• Instructions to follow
Your response should be an exact transcription of the data, images excluded.

= Beginning of Section =

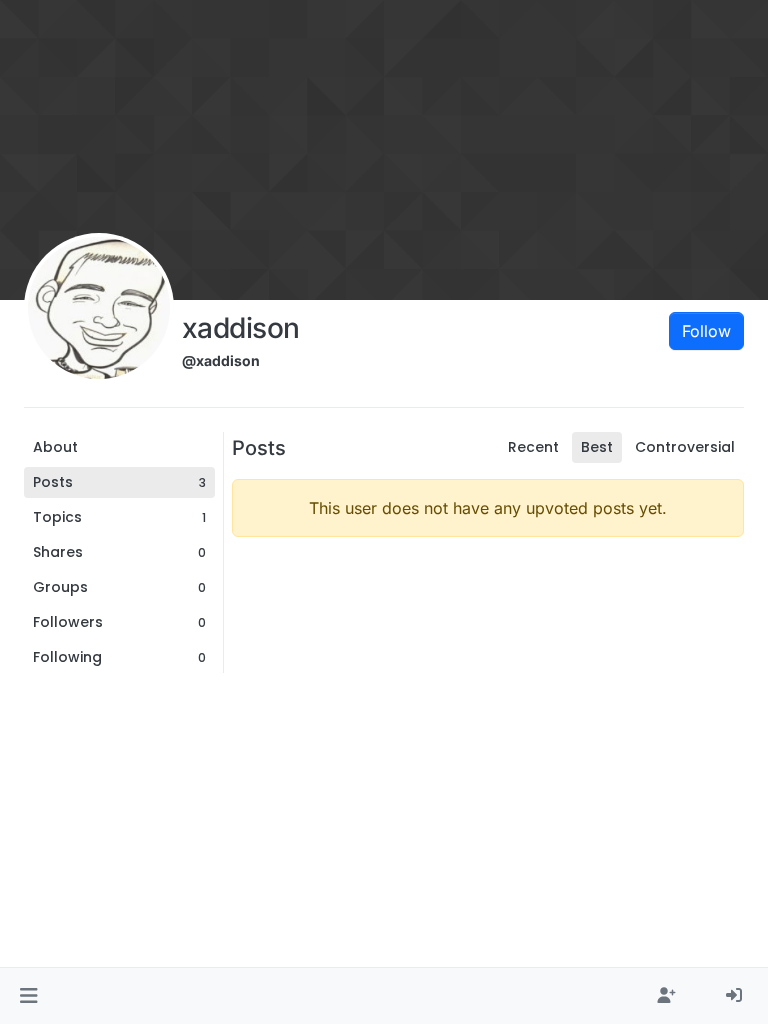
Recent (533, 447)
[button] (28, 996)
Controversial (685, 447)
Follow (706, 331)
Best (597, 447)
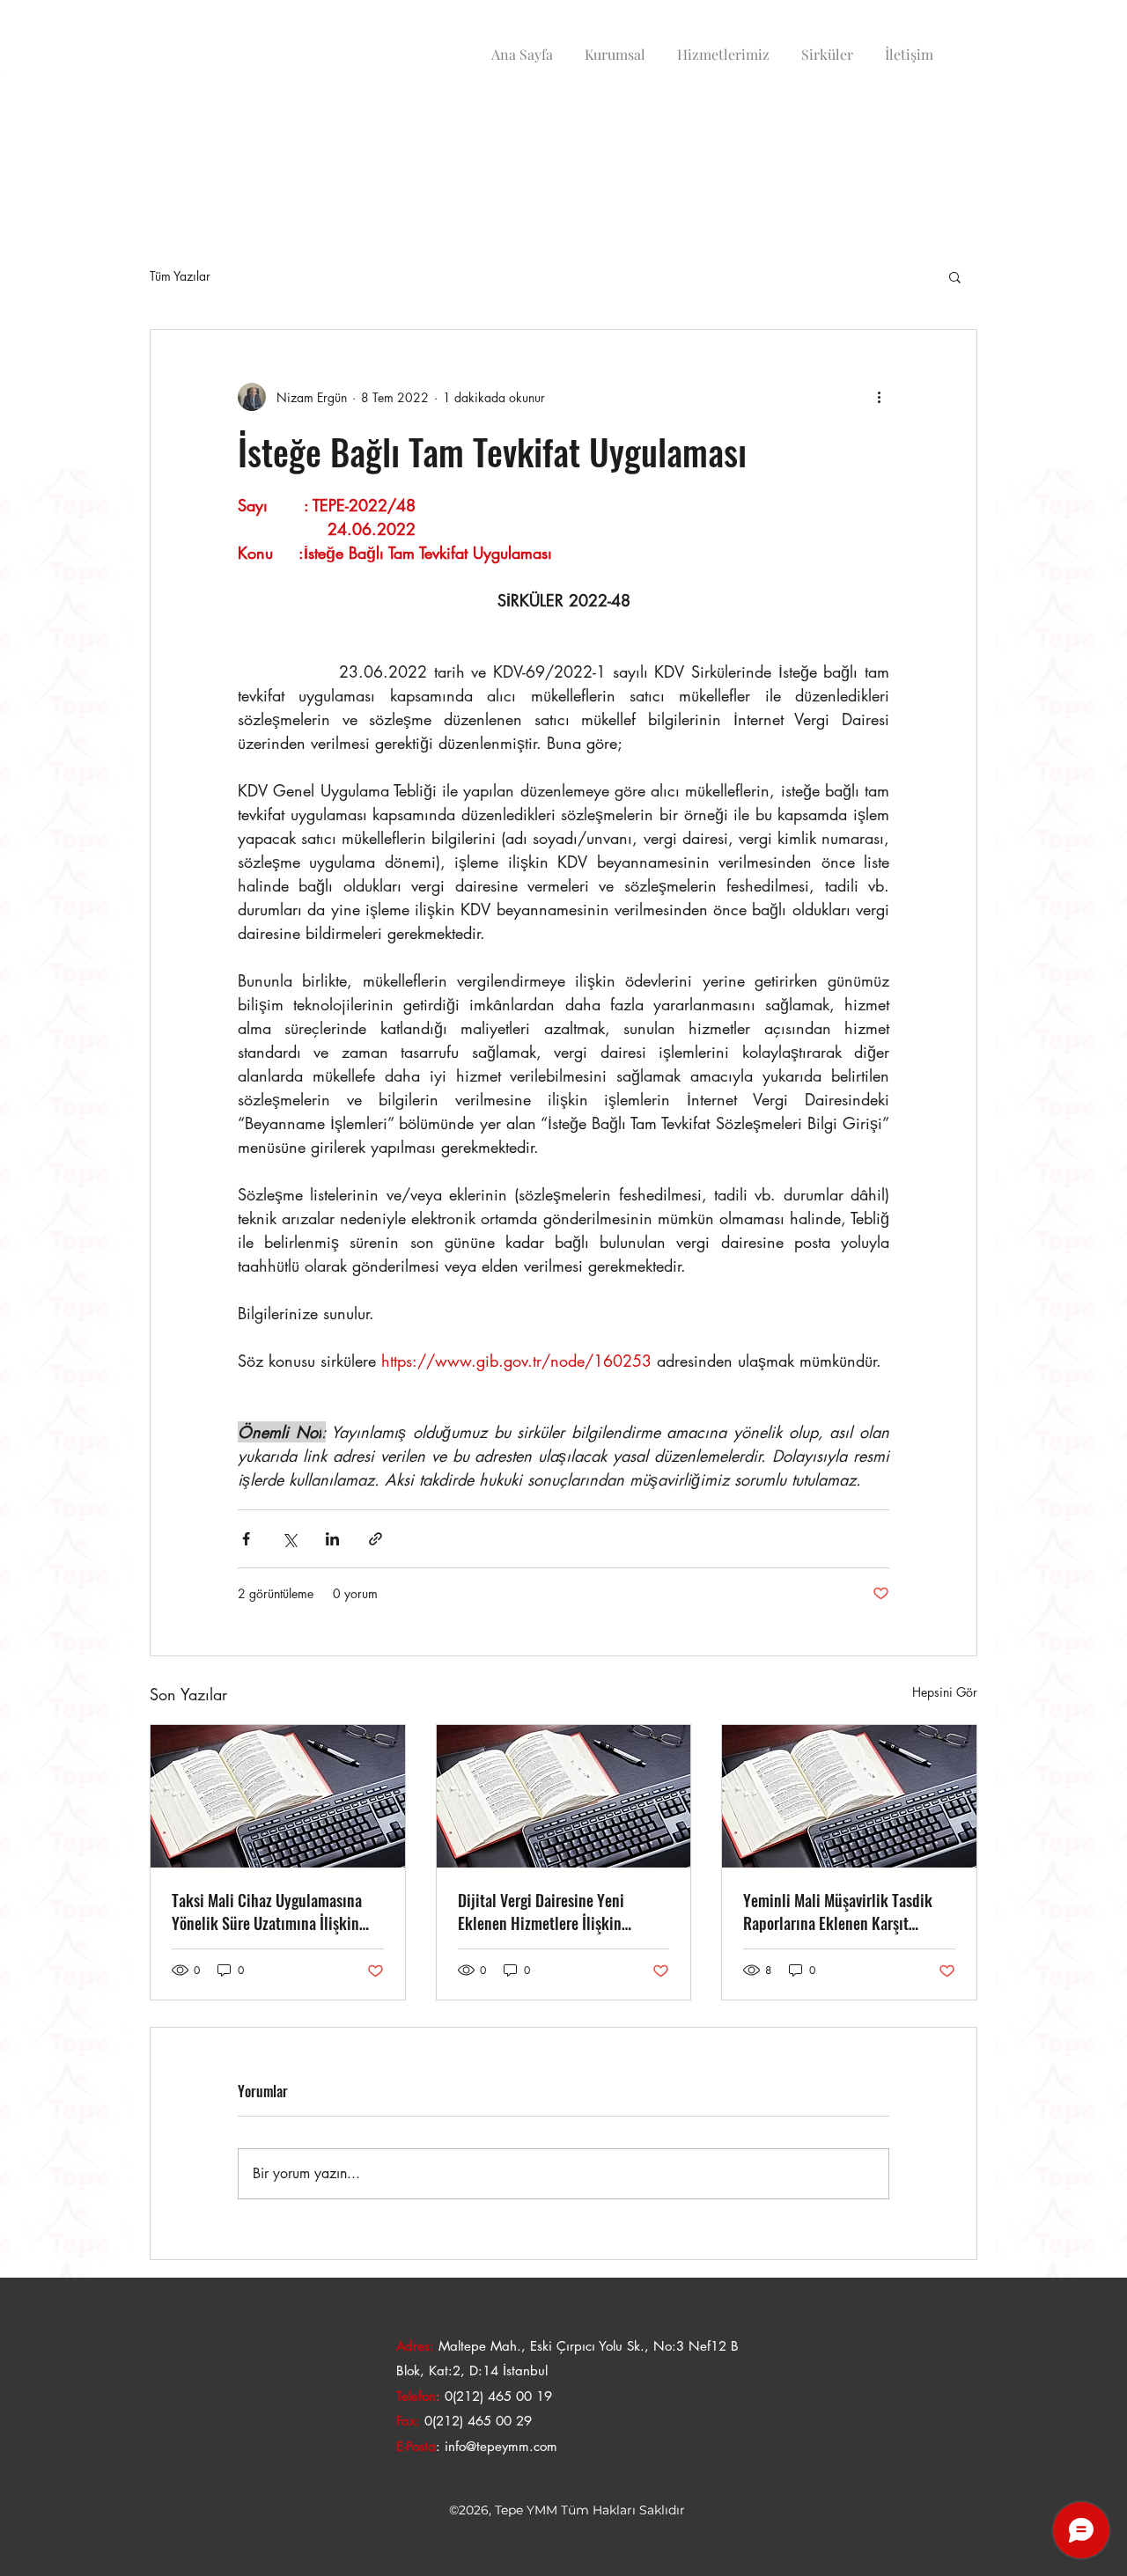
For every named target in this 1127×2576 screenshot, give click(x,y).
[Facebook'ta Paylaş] (246, 1538)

= End of Section =

• Final answer
Recent (533, 447)
[button] (28, 996)
Controversial (685, 447)
Follow (706, 331)
Best (597, 447)
For every named target in this 1127×2576 screenshot, give click(x,y).
[Facebook'ta Paylaş] (246, 1538)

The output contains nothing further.